2018: Applied Materials and Interfaces
Chang-Ming Jiang, Gideon Segev, Lucas H. Hess, Guiji Liu, Gregory Zaborski, Francesca M. Toma, Jason K. Cooper, Ian D. Sharp*
To understand functional roles of constituent elements in ternary metal oxide photoanodes, essential photoelectrochemical (PEC) properties are systematically analyzed on a series of copper vanadate compounds with different Cu:V elemental ratios. Homogeneous and highly continuous thin films of β-Cu2V2O7, γ-Cu3V2O8, Cu11V6O26, and Cu5V2O10 are grown via reactive co-sputtering and their performance characteristics for the light-driven oxygen evolution reaction are evaluated.

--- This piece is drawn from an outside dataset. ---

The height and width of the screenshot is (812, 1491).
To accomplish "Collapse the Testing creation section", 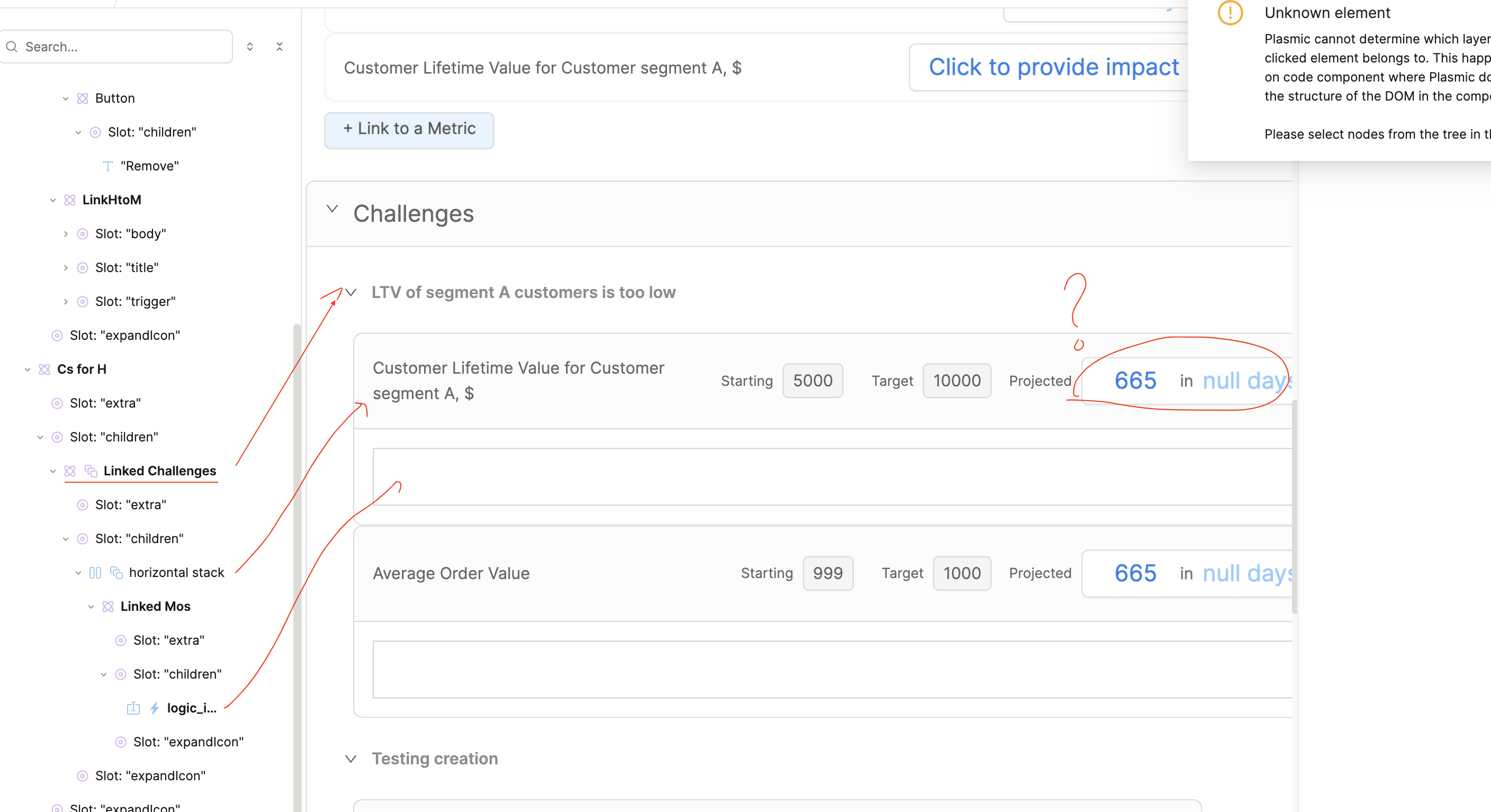I will 351,758.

All four compounds have similar bandgaps in the range of 1.83–2.03 eV, though Cu-rich phases exhibit stronger optical absorption and higher charge separation efficiencies. Transient photocurrent analysis reveals a reduction of surface catalytic activity with increasing Cu:V elemental ratio due to competitive charge recombination at Cu-related surface states. This comprehensive analysis of PEC functionalities—including photon absorption, carrier separation, and heterogeneous charge transfer—informs strategies for improving PEC activity in the copper vanadate materials system and provides insights that may aid discovery, design, and engineering of new photoelectrode materials.